Sementara perdebatan diatas berlanjut, ada landasan hukum sidang umum PBB dan pada tanggal 19 November 1969 yang memutuskan Sidang Umum PBB menerima dan menyetujui hasil-hasil Pepera yaitu Papua kembali ke pangkuan NKRI walaupun ada perdebatan lagi mengenai keterwakilan dan tekanan yang dilakukan pihak pemerintah Indonesia terhadap perwakilan-perwakilan rakyat Papua.

Namun demikian sengitnya perdebatan diatas tak juga mampu menjawab secara kongkrit persoalan Papua, karena keinginan untuk memerdekakan diri tak cukup hanya soal “Sumpah Pemuda” dan “Pepera 1969”.

Keinginan untuk merdeka yang akhir-akhir ini digelorakan kelompok-kelompok KNPB sebagai induk organisasi Papua merdeka dilandasi pada salah satunya adalah gencarnya pelanggaran HAM dan kemudian tentang kesejahteraan rakyat Papua yang terkesan di anak tirikan, sementara kekayaan alam mereka dikuras habis oleh pemerintah. Setidaknya yang paling mencolok adalah kasus-kasus pelanggaran HAM di Papua yang menjadi bahan kampanye jitu untuk mengambil simpatik dan dukungan dari negara-negara pasifik.

Di era Jokowi, pembangunan fisik sangat gencar dilakukan, baik di Papua maupun di daerah-daerah lain. Tapi yang menjadi pertanyaan apakah itu yang menjadi kebutuhan Rakyat Papua hari ini? Atau apakah itu hanya untuk mengakomodir kebutuhan pihak-pihak “investor” saja?

Hal mendasar yang mereka inginkan adalah keterbebasan dari kemiskinan, penderitaan karena penyakit dan pengembangan kualitas manusia (SDM). Sering sekali kita yang dari daerah-daerah lain menempatkan orang Papua sebagai orang nomor dua ni negeri ini.

Merevolusi mental yang digelorakan Jokowi hendaknya tidak hanya menjadi bahan kampanye saja, mental merasa memiliki merasa menikmati hasil kemerdekaan ini juga harus dapat ditanamkan pada masyarakat Indonesia mulai dari yang tinggal di Sabang sampai Merauke.

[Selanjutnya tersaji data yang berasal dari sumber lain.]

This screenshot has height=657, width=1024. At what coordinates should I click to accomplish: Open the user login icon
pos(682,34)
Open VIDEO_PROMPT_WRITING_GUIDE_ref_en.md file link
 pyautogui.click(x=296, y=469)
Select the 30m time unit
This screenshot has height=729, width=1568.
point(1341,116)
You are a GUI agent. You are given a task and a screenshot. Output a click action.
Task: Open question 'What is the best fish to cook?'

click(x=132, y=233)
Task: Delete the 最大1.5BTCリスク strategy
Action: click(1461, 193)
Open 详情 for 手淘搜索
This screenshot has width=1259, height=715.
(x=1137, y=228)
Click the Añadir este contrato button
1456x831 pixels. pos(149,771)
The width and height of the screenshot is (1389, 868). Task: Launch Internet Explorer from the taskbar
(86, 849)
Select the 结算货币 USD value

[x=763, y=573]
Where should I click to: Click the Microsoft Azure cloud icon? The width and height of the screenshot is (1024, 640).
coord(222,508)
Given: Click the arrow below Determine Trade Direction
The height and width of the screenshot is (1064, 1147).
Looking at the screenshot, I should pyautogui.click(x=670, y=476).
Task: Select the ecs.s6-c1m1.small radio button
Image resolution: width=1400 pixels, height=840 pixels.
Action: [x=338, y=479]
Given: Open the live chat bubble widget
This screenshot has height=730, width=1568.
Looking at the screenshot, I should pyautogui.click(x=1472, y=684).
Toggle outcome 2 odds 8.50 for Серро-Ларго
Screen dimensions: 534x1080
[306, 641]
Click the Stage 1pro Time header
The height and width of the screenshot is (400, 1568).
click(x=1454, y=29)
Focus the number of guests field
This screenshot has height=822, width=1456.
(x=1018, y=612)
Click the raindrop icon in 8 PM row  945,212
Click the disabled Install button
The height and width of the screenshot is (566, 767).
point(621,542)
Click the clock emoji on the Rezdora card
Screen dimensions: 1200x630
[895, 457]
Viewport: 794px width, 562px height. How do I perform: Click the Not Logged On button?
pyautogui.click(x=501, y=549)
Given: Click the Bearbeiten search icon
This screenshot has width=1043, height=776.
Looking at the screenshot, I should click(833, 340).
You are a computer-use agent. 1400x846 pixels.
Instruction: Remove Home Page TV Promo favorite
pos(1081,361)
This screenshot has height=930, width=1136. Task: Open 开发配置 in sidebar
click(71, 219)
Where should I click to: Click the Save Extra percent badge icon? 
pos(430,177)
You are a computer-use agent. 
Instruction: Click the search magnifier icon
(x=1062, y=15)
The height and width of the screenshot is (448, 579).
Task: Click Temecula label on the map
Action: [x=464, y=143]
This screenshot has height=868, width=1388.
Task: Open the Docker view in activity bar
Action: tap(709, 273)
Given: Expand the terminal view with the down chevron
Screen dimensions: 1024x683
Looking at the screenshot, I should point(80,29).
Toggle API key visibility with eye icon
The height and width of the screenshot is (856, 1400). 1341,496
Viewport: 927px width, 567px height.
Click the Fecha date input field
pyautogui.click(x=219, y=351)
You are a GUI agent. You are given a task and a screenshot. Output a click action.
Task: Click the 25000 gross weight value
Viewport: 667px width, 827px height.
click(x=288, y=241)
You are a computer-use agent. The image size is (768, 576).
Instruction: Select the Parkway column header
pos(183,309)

Semoga pada peringatan hari sumpah pemuda yang ke-88 tahun ini bisa menjadi refleksi bersama pemuda di seluruh Indonesia tentang pentingnya memupuk dan merawat rasa nasionalisme kita bersama. Pemerintah juga demikian, mengambil perannya dalam membangun Indonesia juga dengan semangat nasionalisme yang sama terhadap setiap jengkal tanah ibu pertiwi, tidak ada lagi perbedaan prioritas, harus merata dan terukur serta seimbang.